Introduction to the R package TDA

1. Introduction

What is Topological Data Analysis?

http://www.kdnuggets.com/2015/11/crazy-deep-learning-topological-data-analysis.html.

https://www.kaggle.com/triskelion/digit-recognizer/mapping-digits-with-a-t-sne-lens/notebook.

This is an exploratory homework by following

https://cran.r-project.org/web/packages/TDA/vignettes/article.pdf.

They present a short tutorial and introduction to using the R package TDA, which provides some tools for Topological Data Analysis.

In particular, it includes implementations of functions that, given some data, provide topological information about the underlying space, such as

1. the distance function,

2. the distance to a measure,

3. the kNN density estimator,

4. the kernel density estimator,

5. and the kernel distance.

The salient topological features of the sublevel sets (or superlevel sets) of these functions can be quantified with persistent homology

As a first toy example to using the TDA package, we show how to compute distance functions and density estimators over a grid of points. The setting is the typical one in TDA: a set of points X = {x1, . . . , xn} ⊂ R d has been sampled from some distribution P and we are interested in recovering the topological features of the underlying space by studying some functions of the data. The following code generates a sample of 400 points from the unit circle and constructs a grid of points over which we will evaluate the functions.

2. Distance Functions and Density Estimators

library("TDA")
## Warning: package 'TDA' was built under R version 3.3.3
X <- circleUnif(400)
Xlim <- c(-1.6, 1.6); Ylim <- c(-1.7, 1.7); by <- 0.065
Xseq <- seq(Xlim[1], Xlim[2], by = by)
Yseq <- seq(Ylim[1], Ylim[2], by = by)
Grid <- expand.grid(Xseq, Yseq)

plot(X,main="Simple X")

### 1. the distance function

distance <- distFct(X = X, Grid = Grid)

### 2. the distance to a measure,

m0 <- 0.1
DTM <- dtm(X = X, Grid = Grid, m0 = m0)

### 3. the kNN density estimator,

k <- 60
kNN <- knnDE(X = X, Grid = Grid, k = k)

### 4. the kernel density estimator, 

h <- 0.3
KDE <- kde(X = X, Grid = Grid, h = h)

### 5. and the kernel distance. 

h <- 0.3
Kdist <- kernelDist(X = X, Grid = Grid, h = h)

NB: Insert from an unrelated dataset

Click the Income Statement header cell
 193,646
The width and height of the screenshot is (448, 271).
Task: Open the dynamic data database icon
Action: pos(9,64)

persp(Xseq, Yseq,matrix(distance, ncol = length(Yseq), nrow = length(Xseq)), xlab = "",ylab = "", zlab = "", theta = -20, phi = 35, ltheta = 50,col = 2, border = NA, main = "distance function", d = 0.5, scale = FALSE,expand = 3, shade = 0.9)

persp(Xseq, Yseq,matrix(DTM, ncol = length(Yseq), nrow = length(Xseq)), xlab = "",ylab = "", zlab = "", theta = -20, phi = 35, ltheta = 50,col = 2, border = NA, main = "DTM", d = 0.5, scale = FALSE,expand = 3, shade = 0.9)

persp(Xseq, Yseq,matrix(KDE, ncol = length(Yseq), nrow = length(Xseq)), xlab = "",ylab = "", zlab = "", theta = -20, phi = 35, ltheta = 50,col = 2, border = NA, main = "KDE", d = 0.5, scale = FALSE,expand = 3, shade = 0.9)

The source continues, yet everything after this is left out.